Wystawa sprzętu wojskowego i zdjęć z okresu II wojny światowej w budynku dawnej gazowni na Woli. Zdjęcia z bombardowania Warszawy i okresu okupacji niemieckiej. Zdjęcia z powstania warszawskiego. Zdjęcia z wyzwolenia Warszawy.
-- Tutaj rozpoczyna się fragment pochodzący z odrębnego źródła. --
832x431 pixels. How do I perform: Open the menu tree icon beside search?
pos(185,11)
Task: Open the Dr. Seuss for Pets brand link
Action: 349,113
00:00:01:08 | Czołówka: „POLSKA KRONIKA FILMOWA 2 1987 01 06”. |
00:00:18:17 | Napis: „WARSZAWA WALCZĄCA”, w tle worki z piaskiem ułożone na barykadzie. Jedno ze zdjęć z wystawy o Warszawie z czasów II wojny światowej. |
00:00:22:22 | Sprzęt wojskowy. Pancerny samochód powstańczy „Kubuś” na podwoziu ciężarówki Chevrolet 157. |
00:00:24:22 | Afisz zawieszony nad wejściem do budynku: znak Polski walczącej i wokół niego napis „WARSZAWA WALCZY 1939‒1945”. |
00:00:29:04 | Zdjęcia bombardowanej Warszawy. Płonąca gazownia miejska na Woli przy ul. Dworskiej (Kasprzaka). Płonie wieża zegarowa Zamku Królewskiego. Pierwsza kolumna „Gazety Wspólnej” z 29 września 1939 r. z odezwą gen Rómmla o oddaniu Warszawy. Wymarsz polskich jeńców z Warszawy w październiku 1939 r. |
00:00:39:17 | Zdjęcia z okupacji w Warszawie. Wagony PKP z pasażerami na dachu, warszawska riksza z firmy Perkun. |
00:01:19:20 | Zdjęcia z powstania warszawskiego. |
00:01:38:03 | Zdjęcia z wyzwolenia Warszawy. |
W niezwykłej scenerii gazowni na Woli niezwykła wystawa. Od pierwszego dnia wojny stolica była jednym z głównych celów Luftwaffe. Brak wody, żywności i amunicji, skrajnie trudna sytuacja ludności zmusiły dowództwo obrony do zaprzestania oporu 28 września. Teutońska gwardia Blaskowitza wkracza do stolicy Polski. Na długo, ale nie na zawsze. Każdy dzień okupacji przynosi dowody, że duch oporu żyje. Warszawa sięgnęła po broń z nowego arsenału. Druga wojna światowa to były dla Warszawy trzy wojny: wrzesień 39, sierpień 44 i styczeń 45. Powstanie warszawskie. Ogromem bohaterstwa i tragedii przyćmiło wszystkie zrywy wyzwoleńcze w dziejach narodu. Gazownia na Woli, w której oglądamy PRON-owską wystawę, była powstańczą redutą. W warszawskim kalendarzu styczeń cofa pamięć do roku 45. i dnia wyzwolenia. Coraz mniej pamiętających ten obraz.